Upvote:1
The answer is most likely, “No”. I believe historians generally consider Battle of Manzikert, in 1071, to be the key turning point. Having said this, I’m not particularly updated.
This is from 20 years ago, and I have provided more context by quoting 3 paragraphs, the last one answers this point. From “Muslims, Mongols and Crusaders” (Routledge, 2005), pp.vii-viii (emphasis mine):
The Turks had first come into the Islamic world as individual slaves, selected for training as soldiers and conversion to Islam, to be followed by manumission and service in the armies of the caliph or other powerful figures. Islam had not yet spread among the Turkish tribes of Central Asia and they were still legitimate targets for Muslim raiders and slave traders, their reputation as fighters high. The institution of the slave soldier (ghulām, mamlūk) was to remain a characteristic feature of Muslim armies in pre-modern times, and so long as there were still non-Muslim Turkish populations they were to remain a favoured source of military manpower.
During the second half of the tenth century, however, Islam began to spread among some groups of Turkish tribes in and beyond what were then the eastern border regions of the Islamic world. The reasons for, and the nature of this process of Islamization, are to some extent obscure but, given the earlier willingness of groups of Turks to adopt religions associated with the settled cultures with which they were in contact, not too difficult to envisage. One of the groups which became Muslim at this time was that of the Oghuz tribes, and in the first half of the eleventh century they began to migrate west under the leadership of the Seljuk family.

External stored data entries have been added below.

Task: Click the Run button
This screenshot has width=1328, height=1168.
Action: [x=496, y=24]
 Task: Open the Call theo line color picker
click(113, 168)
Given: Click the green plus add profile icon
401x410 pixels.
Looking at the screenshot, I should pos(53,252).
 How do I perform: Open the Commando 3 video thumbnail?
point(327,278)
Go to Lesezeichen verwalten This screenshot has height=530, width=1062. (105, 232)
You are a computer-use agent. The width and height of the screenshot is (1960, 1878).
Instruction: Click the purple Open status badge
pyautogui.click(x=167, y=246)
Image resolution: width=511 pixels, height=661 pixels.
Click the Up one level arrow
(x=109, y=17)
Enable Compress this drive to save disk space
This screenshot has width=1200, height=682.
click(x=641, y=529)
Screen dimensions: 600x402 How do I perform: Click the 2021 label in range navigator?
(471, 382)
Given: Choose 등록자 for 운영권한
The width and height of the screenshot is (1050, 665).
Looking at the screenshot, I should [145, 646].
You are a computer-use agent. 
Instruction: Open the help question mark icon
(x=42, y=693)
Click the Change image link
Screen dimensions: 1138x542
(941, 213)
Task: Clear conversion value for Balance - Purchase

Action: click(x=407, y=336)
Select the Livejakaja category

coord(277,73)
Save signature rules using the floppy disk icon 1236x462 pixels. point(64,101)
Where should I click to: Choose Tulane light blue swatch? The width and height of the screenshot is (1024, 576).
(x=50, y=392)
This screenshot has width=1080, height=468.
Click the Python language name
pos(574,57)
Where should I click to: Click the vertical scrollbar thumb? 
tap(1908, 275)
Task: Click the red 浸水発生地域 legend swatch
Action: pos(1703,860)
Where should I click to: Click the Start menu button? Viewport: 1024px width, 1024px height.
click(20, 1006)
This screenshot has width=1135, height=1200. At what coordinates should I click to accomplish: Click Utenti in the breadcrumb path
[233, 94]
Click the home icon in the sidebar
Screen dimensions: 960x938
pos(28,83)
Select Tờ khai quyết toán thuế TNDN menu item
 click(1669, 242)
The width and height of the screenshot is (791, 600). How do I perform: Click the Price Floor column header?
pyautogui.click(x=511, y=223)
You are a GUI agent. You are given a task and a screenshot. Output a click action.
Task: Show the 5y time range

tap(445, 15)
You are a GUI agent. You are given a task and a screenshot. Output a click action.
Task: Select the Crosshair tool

By 1055, they had won control over most of Persia and Iraq, including Baghdad, the residence of the caliphs who were the nominal leaders of Sunni Islam. Subsequently, groups of Turks continued to move west into Syria, over most of which they established control in the 1070s, and northwest into Asia Minor. There, their victory at Manzikert near Lake Van in 1071 over the Byzantine army led by the emperor Romanus Diogenes opened up Asia Minor for the first time to Islamization and Turkification. That region, before Manzikert largely Christian and Greek speaking, is now the heart of the country known as Turkey.